● Your goal: From the first line of the records through the line containing "Task: Click the sidebar scrollbar down arrow", retype every line exactly and nothing else.

*** Opening of Data ***

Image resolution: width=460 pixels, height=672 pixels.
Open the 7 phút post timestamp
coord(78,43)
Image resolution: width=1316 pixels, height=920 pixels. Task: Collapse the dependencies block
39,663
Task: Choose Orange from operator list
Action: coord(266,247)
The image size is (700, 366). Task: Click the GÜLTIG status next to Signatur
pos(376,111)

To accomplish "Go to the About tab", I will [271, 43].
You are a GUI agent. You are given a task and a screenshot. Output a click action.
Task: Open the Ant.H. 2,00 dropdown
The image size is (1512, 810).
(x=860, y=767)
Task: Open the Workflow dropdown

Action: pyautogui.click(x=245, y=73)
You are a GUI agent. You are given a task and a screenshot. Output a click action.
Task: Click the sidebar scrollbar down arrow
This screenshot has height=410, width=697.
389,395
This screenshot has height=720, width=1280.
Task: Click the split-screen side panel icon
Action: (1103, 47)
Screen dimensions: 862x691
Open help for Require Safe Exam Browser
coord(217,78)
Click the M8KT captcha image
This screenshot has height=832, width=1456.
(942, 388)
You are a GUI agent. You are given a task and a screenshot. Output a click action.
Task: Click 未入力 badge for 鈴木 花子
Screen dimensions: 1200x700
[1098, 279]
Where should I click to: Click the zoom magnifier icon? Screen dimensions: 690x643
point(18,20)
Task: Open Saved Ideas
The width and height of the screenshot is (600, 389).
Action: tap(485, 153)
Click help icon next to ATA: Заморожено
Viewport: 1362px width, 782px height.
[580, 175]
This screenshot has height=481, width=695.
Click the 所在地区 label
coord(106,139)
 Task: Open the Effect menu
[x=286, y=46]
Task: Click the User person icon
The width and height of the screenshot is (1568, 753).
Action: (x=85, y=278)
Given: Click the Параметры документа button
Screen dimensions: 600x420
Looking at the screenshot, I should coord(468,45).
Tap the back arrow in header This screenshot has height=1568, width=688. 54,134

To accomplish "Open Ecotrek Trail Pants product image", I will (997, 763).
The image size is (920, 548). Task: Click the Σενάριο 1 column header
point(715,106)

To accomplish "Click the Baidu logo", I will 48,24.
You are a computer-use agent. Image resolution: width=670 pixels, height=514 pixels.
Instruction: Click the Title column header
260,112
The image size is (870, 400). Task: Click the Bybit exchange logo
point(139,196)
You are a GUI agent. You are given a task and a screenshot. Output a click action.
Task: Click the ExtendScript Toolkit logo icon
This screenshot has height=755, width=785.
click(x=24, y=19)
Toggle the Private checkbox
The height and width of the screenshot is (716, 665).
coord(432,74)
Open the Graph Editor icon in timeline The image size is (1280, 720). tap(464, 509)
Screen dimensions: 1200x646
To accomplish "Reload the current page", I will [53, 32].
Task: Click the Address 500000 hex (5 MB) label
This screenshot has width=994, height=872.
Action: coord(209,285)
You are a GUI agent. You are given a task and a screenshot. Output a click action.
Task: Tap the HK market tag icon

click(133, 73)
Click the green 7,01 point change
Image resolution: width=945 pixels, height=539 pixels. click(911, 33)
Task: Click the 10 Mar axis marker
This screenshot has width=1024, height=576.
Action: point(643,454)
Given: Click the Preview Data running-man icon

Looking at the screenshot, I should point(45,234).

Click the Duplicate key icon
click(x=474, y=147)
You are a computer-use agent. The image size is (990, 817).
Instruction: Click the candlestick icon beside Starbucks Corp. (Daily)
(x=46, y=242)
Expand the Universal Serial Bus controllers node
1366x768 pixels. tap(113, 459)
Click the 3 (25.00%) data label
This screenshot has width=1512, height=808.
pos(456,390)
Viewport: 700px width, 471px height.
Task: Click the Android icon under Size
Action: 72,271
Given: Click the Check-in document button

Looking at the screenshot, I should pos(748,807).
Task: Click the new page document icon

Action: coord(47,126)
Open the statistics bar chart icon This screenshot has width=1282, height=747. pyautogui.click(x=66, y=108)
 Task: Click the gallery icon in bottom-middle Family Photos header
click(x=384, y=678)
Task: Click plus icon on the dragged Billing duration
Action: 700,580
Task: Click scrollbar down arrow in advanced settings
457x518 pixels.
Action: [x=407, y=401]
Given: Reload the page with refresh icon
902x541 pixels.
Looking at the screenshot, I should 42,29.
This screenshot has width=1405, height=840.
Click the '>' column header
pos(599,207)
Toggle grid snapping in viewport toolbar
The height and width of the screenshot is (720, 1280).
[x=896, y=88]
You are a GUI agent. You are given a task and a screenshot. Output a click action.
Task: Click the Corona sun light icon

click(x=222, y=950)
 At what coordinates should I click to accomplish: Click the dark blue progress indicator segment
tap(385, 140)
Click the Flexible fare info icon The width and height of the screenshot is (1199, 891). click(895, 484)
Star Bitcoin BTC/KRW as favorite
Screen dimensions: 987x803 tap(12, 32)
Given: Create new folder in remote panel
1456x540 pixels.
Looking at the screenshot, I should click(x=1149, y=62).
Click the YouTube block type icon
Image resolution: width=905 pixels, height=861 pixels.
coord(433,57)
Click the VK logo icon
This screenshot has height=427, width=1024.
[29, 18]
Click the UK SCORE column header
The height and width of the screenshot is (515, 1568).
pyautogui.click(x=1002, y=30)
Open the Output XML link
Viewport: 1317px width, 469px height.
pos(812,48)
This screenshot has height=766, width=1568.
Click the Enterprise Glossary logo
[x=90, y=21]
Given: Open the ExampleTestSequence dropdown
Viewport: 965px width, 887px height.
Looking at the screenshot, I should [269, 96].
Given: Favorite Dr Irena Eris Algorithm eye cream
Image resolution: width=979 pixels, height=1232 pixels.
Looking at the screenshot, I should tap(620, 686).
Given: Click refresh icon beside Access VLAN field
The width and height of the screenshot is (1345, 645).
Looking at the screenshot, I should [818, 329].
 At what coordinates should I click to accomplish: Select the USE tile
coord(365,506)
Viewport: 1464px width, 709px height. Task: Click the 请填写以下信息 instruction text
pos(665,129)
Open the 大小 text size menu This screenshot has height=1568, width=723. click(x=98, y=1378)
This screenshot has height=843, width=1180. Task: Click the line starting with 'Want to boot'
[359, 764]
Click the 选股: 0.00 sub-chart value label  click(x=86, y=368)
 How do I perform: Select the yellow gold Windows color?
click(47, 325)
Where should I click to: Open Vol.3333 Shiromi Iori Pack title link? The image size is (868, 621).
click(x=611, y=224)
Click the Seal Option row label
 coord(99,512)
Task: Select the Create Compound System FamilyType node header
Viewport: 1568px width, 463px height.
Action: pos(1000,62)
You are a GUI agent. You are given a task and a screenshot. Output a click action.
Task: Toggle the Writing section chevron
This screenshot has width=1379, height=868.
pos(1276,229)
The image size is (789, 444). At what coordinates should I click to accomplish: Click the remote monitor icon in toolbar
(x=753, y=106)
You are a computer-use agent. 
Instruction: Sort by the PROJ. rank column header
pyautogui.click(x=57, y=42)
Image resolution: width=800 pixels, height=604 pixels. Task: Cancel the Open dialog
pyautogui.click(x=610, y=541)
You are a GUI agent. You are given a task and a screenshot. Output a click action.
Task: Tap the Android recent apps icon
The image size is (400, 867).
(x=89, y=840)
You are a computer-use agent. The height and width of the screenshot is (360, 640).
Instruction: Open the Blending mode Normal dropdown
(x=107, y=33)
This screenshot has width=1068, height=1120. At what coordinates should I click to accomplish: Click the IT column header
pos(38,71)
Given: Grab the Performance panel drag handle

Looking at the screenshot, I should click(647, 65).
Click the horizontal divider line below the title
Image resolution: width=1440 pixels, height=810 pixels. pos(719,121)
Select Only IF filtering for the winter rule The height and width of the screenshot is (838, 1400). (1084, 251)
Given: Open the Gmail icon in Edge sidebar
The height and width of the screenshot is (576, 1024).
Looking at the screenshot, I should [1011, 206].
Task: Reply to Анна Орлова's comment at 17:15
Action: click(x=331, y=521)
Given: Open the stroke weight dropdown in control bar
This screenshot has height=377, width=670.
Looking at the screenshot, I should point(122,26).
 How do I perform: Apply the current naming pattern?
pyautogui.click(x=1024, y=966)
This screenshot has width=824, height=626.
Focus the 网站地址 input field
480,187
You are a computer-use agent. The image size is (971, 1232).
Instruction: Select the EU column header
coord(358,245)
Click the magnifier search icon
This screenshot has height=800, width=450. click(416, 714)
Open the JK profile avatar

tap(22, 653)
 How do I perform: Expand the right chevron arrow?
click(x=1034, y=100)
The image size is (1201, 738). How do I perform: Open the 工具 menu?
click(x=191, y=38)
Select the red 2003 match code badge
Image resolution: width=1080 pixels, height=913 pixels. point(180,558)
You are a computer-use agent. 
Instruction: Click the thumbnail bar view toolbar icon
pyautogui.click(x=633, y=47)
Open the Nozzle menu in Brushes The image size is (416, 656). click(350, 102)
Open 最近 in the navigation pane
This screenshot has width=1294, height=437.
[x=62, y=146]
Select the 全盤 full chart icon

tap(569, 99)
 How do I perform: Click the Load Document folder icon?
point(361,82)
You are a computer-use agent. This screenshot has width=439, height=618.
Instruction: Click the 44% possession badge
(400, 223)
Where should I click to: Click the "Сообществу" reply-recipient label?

*** Close of Data ***

● Response to this exercise:
Image resolution: width=460 pixels, height=672 pixels.
Open the 7 phút post timestamp
coord(78,43)
Image resolution: width=1316 pixels, height=920 pixels. Task: Collapse the dependencies block
39,663
Task: Choose Orange from operator list
Action: coord(266,247)
The image size is (700, 366). Task: Click the GÜLTIG status next to Signatur
pos(376,111)

To accomplish "Go to the About tab", I will [271, 43].
You are a GUI agent. You are given a task and a screenshot. Output a click action.
Task: Open the Ant.H. 2,00 dropdown
The image size is (1512, 810).
(x=860, y=767)
Task: Open the Workflow dropdown

Action: pyautogui.click(x=245, y=73)
You are a GUI agent. You are given a task and a screenshot. Output a click action.
Task: Click the sidebar scrollbar down arrow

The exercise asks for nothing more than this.